DIRECTIONS FOR THIS TASK:
From the listing below, copy each line that contains the word "Viewport".

SUPPLIED DATA:
#####

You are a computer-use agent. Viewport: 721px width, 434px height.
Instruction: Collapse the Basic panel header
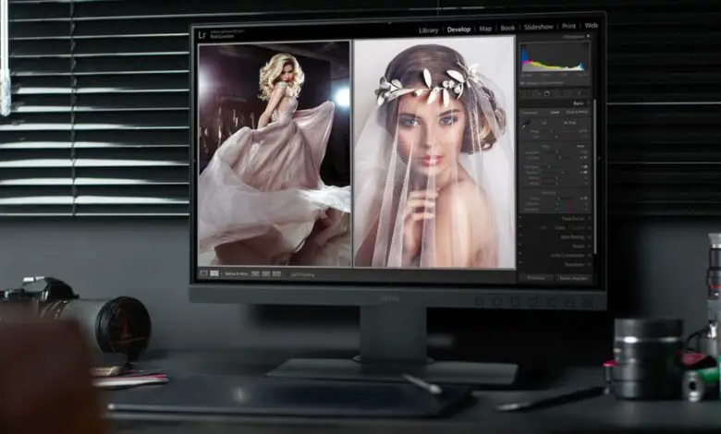[578, 103]
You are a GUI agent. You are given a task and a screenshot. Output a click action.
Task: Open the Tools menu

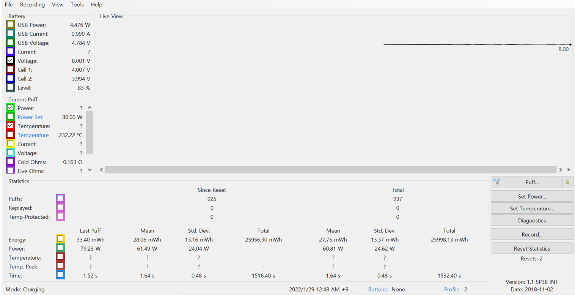point(77,5)
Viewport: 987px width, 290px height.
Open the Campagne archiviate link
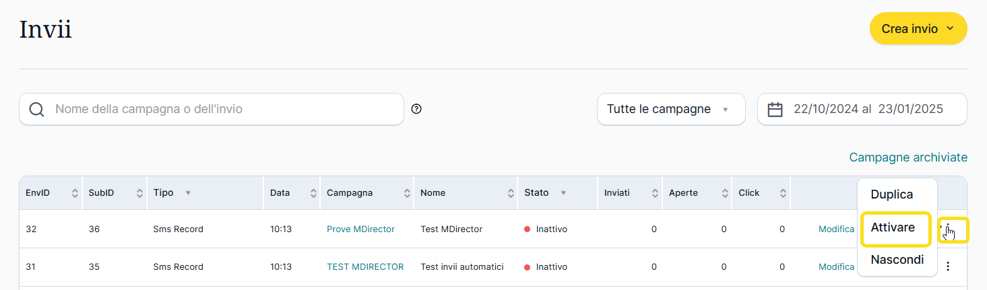(x=908, y=157)
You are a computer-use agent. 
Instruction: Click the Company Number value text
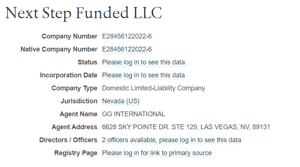[127, 36]
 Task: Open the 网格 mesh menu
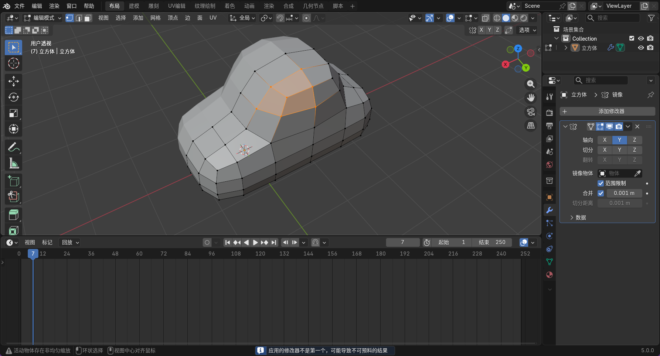click(x=155, y=18)
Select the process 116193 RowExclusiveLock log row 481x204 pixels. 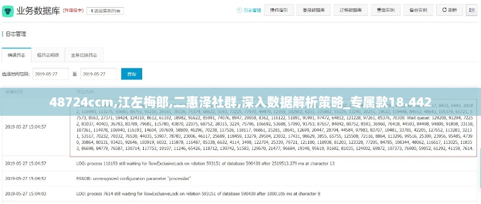tap(204, 163)
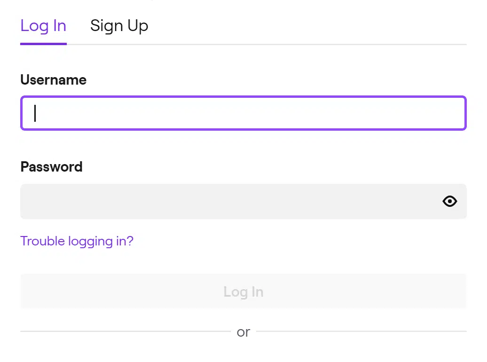Switch to the Sign Up tab

[119, 26]
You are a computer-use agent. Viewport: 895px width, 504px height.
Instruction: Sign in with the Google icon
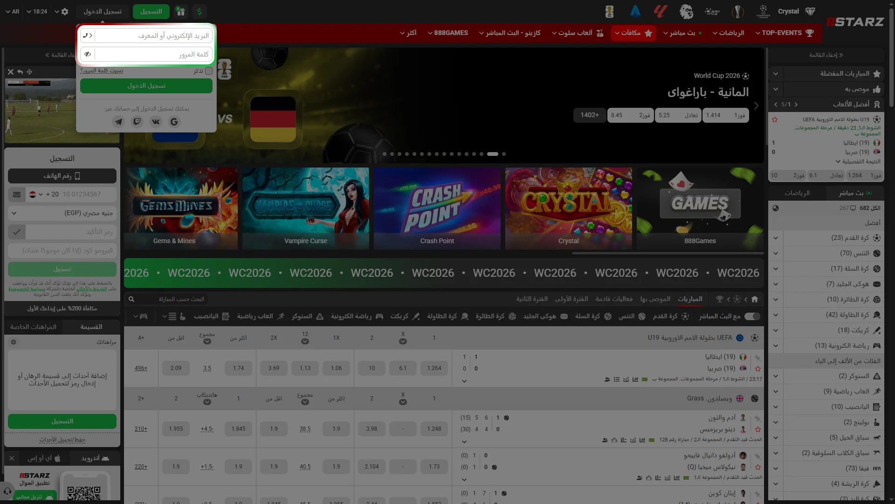174,122
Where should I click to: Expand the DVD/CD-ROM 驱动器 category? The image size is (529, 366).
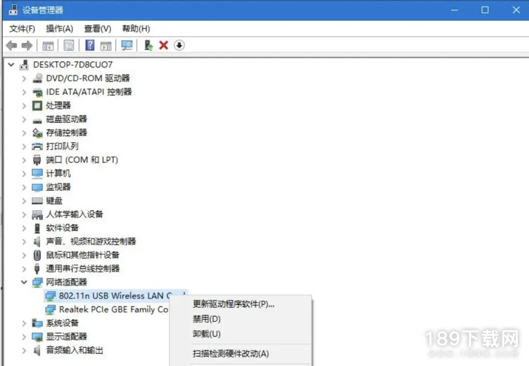(x=24, y=78)
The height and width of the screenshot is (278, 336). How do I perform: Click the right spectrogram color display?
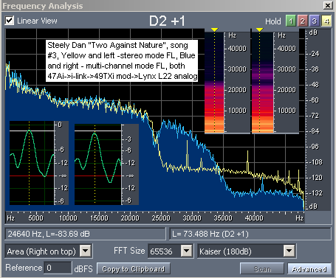click(x=263, y=83)
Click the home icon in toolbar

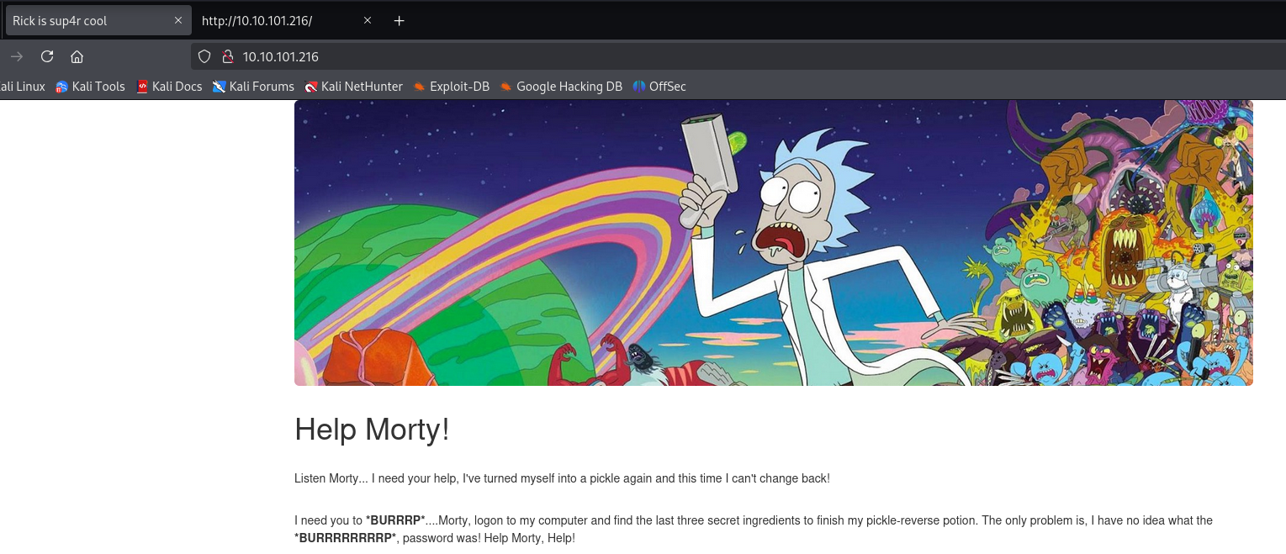pos(77,56)
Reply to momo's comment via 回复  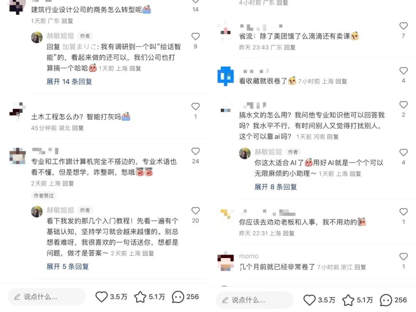point(360,267)
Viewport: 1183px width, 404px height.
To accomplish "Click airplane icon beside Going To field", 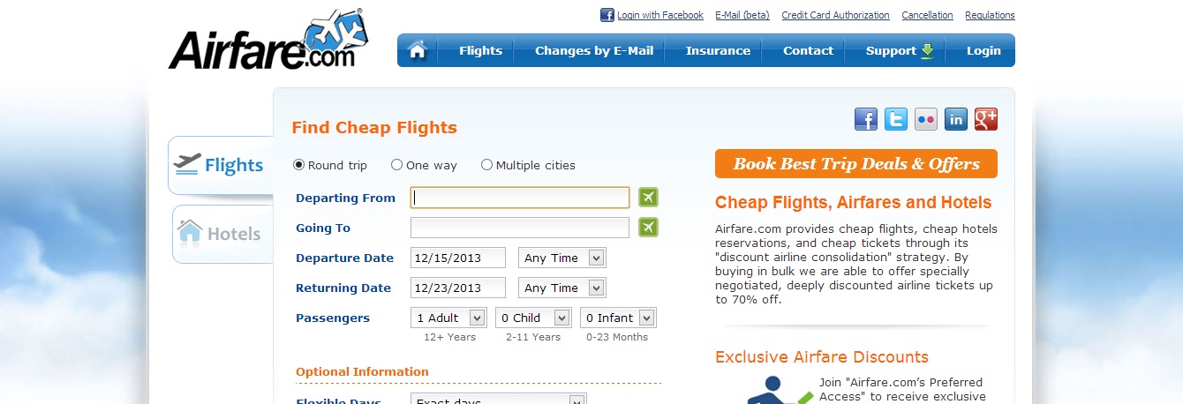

#####

RESULT:
You are a computer-use agent. Viewport: 721px width, 434px height.
Viewport: 987px width, 290px height.
You are a computer-use agent. Viewport: 895px width, 504px height.
Viewport: 1183px width, 404px height.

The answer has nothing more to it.